> [WRITTEN INSTRUCTION]:
Substitute "Settings" for "Dashboard" in the items starting at the line containing "Image resolution: width=620" and ending at the line containing "Action: (641, 336)". Write out only those lines, with nothing else changed.

[Items listed in a dataset]
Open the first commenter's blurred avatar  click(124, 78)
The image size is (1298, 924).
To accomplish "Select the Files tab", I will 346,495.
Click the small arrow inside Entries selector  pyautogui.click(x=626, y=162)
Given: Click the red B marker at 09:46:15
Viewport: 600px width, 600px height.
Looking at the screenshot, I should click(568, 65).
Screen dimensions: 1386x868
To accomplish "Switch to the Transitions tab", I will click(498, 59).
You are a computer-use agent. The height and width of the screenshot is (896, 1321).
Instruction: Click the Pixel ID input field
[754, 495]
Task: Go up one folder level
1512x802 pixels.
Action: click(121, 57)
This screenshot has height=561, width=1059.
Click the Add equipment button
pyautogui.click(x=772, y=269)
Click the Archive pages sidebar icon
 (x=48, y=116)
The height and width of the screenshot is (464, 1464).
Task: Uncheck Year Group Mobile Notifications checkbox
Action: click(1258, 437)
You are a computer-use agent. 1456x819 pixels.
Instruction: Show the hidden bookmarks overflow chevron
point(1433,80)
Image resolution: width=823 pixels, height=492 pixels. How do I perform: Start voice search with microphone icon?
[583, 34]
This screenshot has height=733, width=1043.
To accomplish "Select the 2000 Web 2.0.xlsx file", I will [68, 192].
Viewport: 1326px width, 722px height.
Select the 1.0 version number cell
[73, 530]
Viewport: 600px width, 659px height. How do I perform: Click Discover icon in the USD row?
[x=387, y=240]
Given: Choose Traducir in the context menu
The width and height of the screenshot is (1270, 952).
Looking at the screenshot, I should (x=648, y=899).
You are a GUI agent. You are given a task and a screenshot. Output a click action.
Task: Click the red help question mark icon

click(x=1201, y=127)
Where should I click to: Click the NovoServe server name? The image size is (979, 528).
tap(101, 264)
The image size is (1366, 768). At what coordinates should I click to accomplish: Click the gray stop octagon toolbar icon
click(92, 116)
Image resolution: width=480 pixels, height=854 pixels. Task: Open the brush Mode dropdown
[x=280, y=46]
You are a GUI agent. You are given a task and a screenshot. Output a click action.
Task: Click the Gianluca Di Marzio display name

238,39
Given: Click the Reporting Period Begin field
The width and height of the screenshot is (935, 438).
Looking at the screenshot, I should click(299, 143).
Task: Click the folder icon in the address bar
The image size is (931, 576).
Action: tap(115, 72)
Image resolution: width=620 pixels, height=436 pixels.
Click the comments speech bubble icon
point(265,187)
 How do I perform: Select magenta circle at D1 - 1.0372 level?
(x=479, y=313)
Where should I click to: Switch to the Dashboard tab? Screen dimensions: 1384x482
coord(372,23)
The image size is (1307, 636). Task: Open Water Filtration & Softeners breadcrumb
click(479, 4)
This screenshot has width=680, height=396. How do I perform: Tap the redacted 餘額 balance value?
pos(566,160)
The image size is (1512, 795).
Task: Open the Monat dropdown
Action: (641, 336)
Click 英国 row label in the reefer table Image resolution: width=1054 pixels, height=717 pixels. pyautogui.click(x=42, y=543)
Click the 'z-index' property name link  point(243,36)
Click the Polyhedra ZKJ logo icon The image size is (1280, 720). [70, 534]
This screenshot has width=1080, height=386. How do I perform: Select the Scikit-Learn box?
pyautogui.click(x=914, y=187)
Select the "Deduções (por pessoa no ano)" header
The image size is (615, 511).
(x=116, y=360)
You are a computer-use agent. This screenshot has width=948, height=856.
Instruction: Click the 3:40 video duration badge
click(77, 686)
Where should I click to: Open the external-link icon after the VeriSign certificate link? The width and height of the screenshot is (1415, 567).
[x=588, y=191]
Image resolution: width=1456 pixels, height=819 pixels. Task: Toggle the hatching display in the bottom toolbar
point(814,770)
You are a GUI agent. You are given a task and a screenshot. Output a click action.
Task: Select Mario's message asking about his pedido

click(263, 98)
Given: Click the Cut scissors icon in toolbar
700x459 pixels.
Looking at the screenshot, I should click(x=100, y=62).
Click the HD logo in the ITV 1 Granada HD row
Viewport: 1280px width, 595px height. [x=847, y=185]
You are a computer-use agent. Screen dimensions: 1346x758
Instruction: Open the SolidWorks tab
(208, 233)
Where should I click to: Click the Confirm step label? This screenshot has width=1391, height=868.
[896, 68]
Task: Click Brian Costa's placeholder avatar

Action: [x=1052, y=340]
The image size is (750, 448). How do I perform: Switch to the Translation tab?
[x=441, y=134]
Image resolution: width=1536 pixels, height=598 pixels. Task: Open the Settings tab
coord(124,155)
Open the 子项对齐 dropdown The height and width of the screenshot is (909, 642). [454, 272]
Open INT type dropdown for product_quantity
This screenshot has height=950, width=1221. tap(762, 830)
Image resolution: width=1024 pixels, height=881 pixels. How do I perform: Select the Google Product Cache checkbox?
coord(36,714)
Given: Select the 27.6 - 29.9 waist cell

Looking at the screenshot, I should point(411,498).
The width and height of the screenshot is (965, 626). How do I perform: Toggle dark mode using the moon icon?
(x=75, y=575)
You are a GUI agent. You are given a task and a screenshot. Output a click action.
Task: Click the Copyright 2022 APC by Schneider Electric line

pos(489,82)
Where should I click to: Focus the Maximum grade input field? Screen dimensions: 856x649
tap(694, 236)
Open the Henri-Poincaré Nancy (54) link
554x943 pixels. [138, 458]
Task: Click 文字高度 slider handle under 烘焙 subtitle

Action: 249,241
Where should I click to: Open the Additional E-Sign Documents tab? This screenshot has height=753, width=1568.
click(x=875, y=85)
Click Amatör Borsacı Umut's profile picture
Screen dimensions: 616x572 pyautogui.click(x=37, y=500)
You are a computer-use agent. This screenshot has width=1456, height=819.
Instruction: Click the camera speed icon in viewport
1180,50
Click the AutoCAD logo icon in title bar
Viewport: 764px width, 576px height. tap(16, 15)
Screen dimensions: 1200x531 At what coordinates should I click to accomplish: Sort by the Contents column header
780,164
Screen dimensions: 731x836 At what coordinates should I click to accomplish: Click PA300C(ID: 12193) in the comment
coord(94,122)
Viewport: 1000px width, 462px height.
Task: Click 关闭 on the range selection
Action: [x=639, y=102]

> [TASK RESPONSE]:
Image resolution: width=620 pixels, height=436 pixels.
Click the comments speech bubble icon
point(265,187)
 How do I perform: Select magenta circle at D1 - 1.0372 level?
(x=479, y=313)
Where should I click to: Switch to the Settings tab? Screen dimensions: 1384x482
coord(372,23)
The image size is (1307, 636). Task: Open Water Filtration & Softeners breadcrumb
click(479, 4)
This screenshot has width=680, height=396. How do I perform: Tap the redacted 餘額 balance value?
pos(566,160)
The image size is (1512, 795).
Task: Open the Monat dropdown
Action: (641, 336)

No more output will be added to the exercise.